Progress on ALL of the above is stymied by the slow delivery on promised aid.
A September 28 AP article cited that only 15 percent of promised funds have been released. Disturbingly, NONE of the promised 1.15 billion in aid from the U.S. has materialized. According to Katz, Senator Tom Coburn has blocked its passage in the Foreign Relations Committee because of a $5 million line-item that appears to duplicate the structure of the U.S. Ambassador in Haiti. Quick action must be taken to rectify this while Congress is still in session, before they break for mid-term elections.
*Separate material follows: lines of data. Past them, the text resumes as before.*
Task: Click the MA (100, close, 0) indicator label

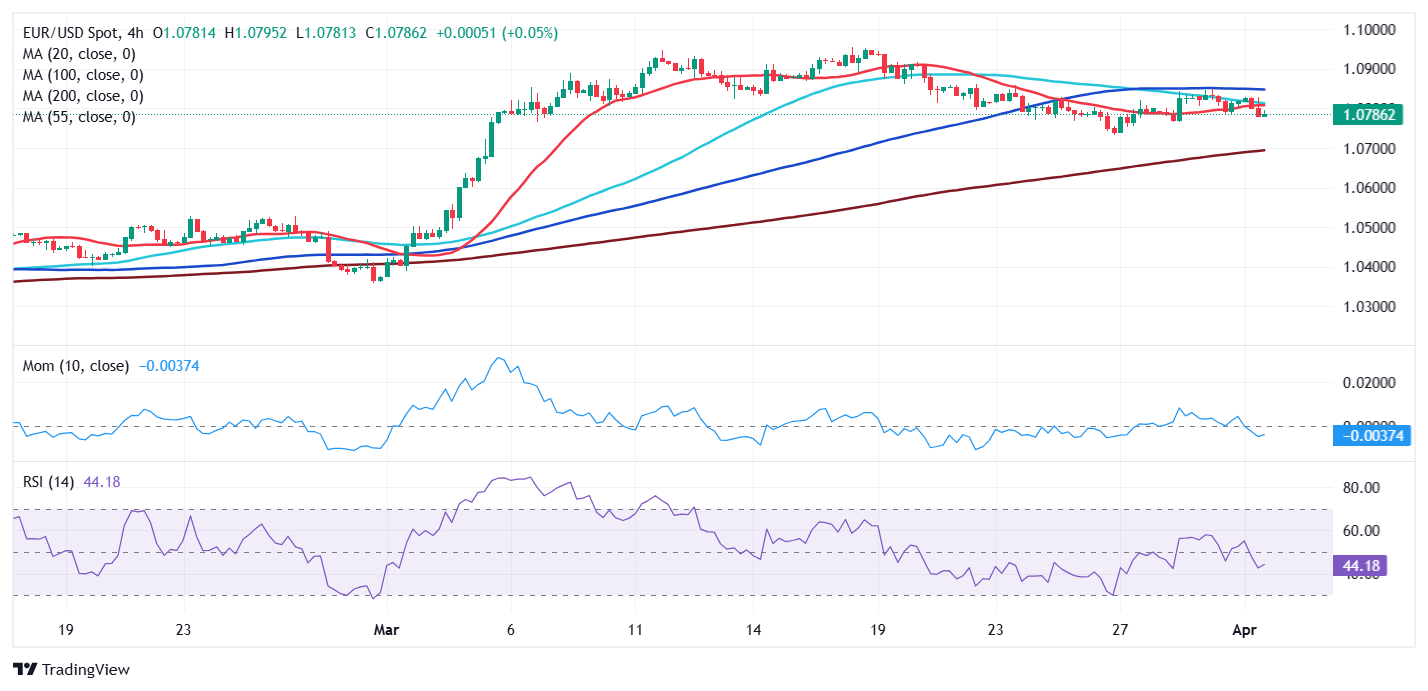Action: click(x=83, y=75)
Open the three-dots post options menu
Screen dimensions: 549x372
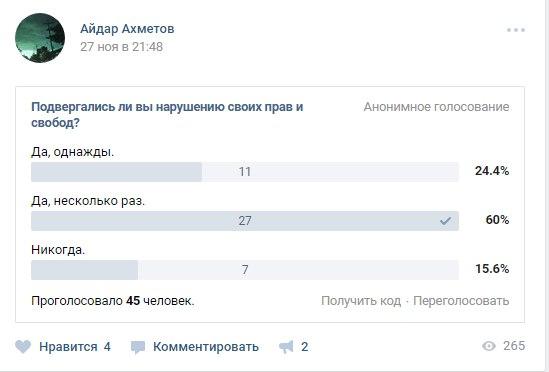tap(516, 30)
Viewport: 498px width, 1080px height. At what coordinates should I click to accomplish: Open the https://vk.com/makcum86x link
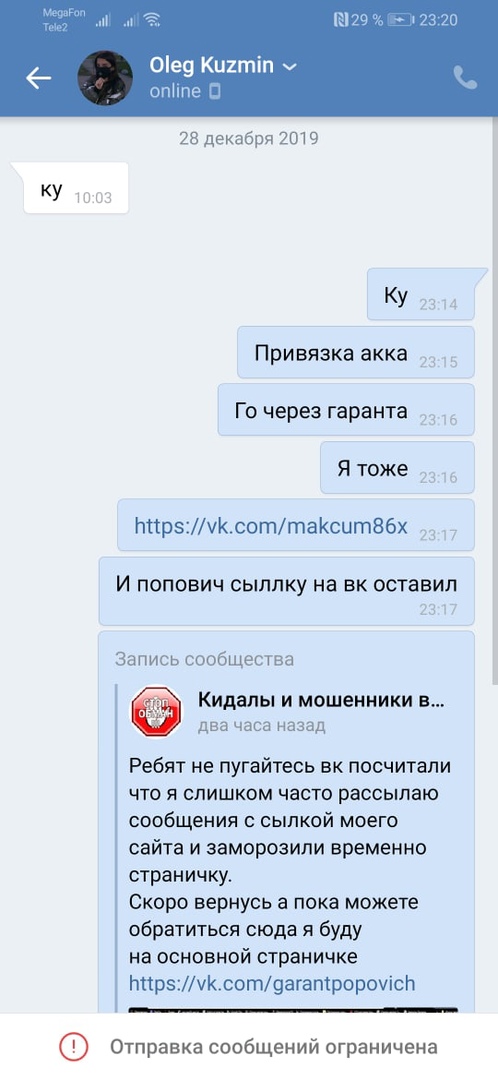point(271,527)
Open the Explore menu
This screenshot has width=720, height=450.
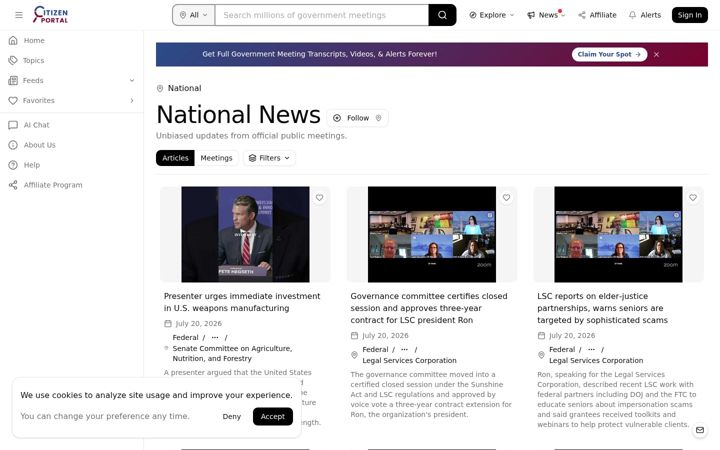[x=491, y=15]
The voting public must seize this opportunity of increased visibility during election season to push the passage of this 1.15 billion in aid. As this report and very many others like it ( for example, “Our Bodies Are Still Trembling,” “We Became Garbage to Them,” and “We Have Been Forgotten”) amply document, the crisis is far from over and the situation remains quite urgent. We should follow up our unprecedented generosity by keeping our promises to our long-standing neighbor.
It is not too late to rebuild, but we need to rebuild on solid foundations. It is possible if we act now. Our conscience should allow no less.
Mark Schuller is Assistant Professor of African American Studies and Anthropology at York College, the City University of New York. He is the co-editor of Capitalizing on Catastrophe: Neoliberal Strategies in Disaster Reconstruction.